##### Document #####

Behind the dialect map interactive: How an intern created The New York Times' most popular piece of content in 2013

NYT's most popular piece of content in 2013 — “How Y’all, Youse and You Guys Talk” generates a personalized dialect map based upon user responses compared to data from more than 350,000 survey responses collected in 2013.

How do you create the most popular piece of content of the year at one of the nation’s most prestigious news outlet?

Well, for starters, study or consider careers in politics, law, and philosophy before eventually deciding that statistics is for you. Then apply to grad school and while you're there dig in to some intriguing data that Harvard researchers had published 10 years prior, apply some stats and smart algorithms, post your work online, then wait for The New York Times to call.

That’s not the whole story of course, but it’s the rough run-up to how Josh Katz ended up an intern at the Times last fall and eventually created  (with graphics editor Wilson Andrews) the newspaper’s most popular piece of content in 2013 — “How Y’all, Youse and You Guys Talk.”

“I’d enjoyed the news as a consumer,” Katz said, “but I'd never really pictured myself as being a part of the journalism world.”

“I’d always had an interest in data visualization and finding a way of communicating results graphically,” he said. “What I didn’t realize is that that is essentially a lot of what they do at Times graphics, so it was really a perfect fit.”

Katz’s personal journey to the Times is a fun one, but the story of the technology behind the popular project is just as good.

The Harvard Dialect Survey maps created by researchers in 2003.

Last March Katz was a grad student in the Department of Statistics at North Carolina State University and had recently decided he wanted to look more closely at an interesting set of data he’d seen 10 years prior, the Harvard Dialect Survey.

The study was based on the responses of more than 50,000 people to 122 questions on dialect, and had been presented by the researchers (Bert Vaux and Scott Golder) as a series of colored points on a map. While the data was interesting, Katz wanted to show a more elegant “smoothed estimate” of the same data.

##### Supplied records #####

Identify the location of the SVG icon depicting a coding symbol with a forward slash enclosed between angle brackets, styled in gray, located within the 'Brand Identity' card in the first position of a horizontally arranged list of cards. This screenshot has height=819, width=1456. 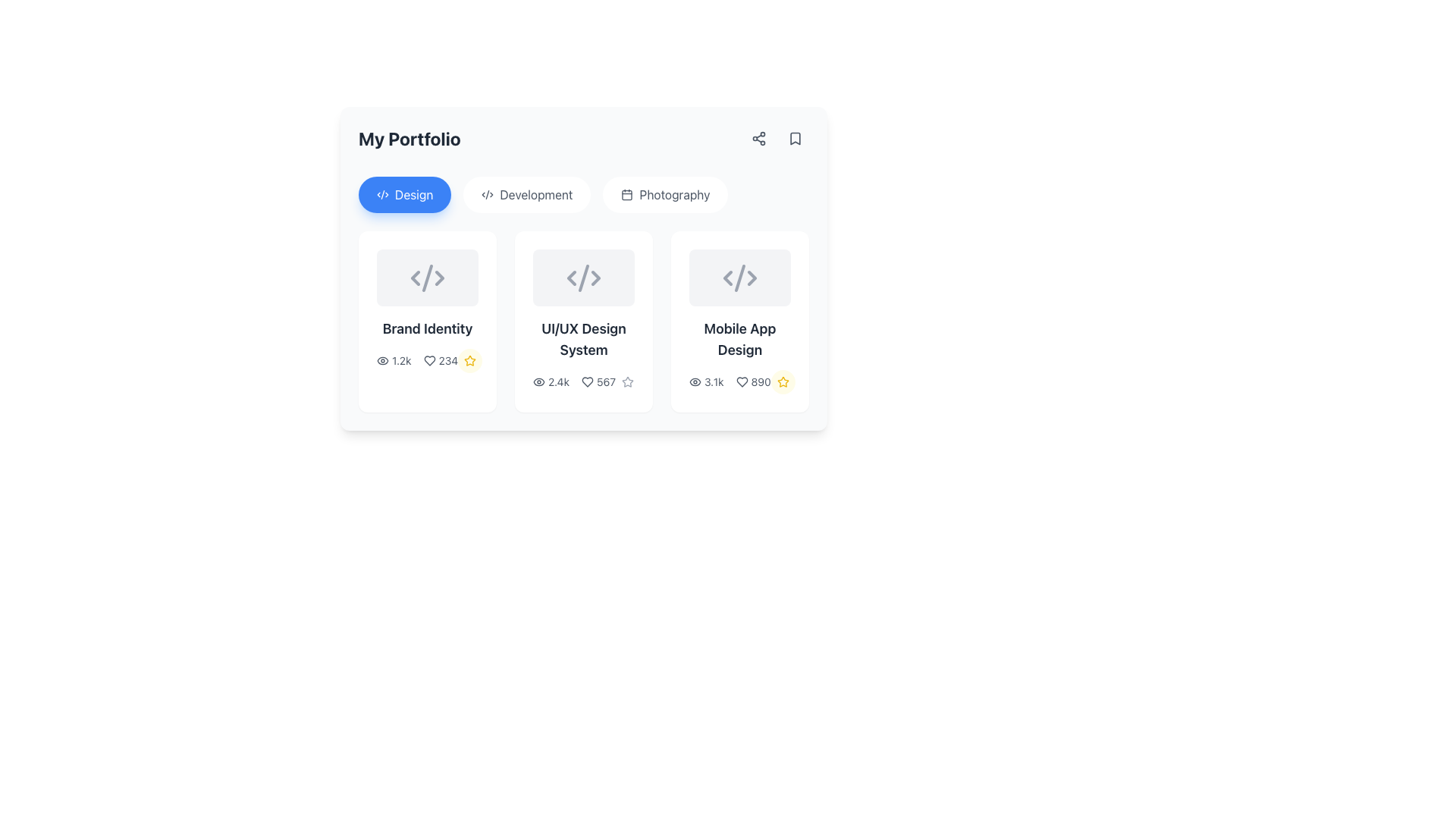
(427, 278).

#####
##### Supplied records #####

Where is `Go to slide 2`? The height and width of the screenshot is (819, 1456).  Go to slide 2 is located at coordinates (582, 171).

#####

- _Stated problem 1_
Please reproduce the dialect map article from "The Harvard Dialect Survey maps" to "the same data.".
- _Stated problem 2_
Name every person the dialect map article mentions by name.

- _Result 1_
The Harvard Dialect Survey maps created by researchers in 2003.

Last March Katz was a grad student in the Department of Statistics at North Carolina State University and had recently decided he wanted to look more closely at an interesting set of data he’d seen 10 years prior, the Harvard Dialect Survey.

The study was based on the responses of more than 50,000 people to 122 questions on dialect, and had been presented by the researchers (Bert Vaux and Scott Golder) as a series of colored points on a map. While the data was interesting, Katz wanted to show a more elegant “smoothed estimate” of the same data.

- _Result 2_
Josh Katz
Wilson Andrews
Bert Vaux
Scott Golder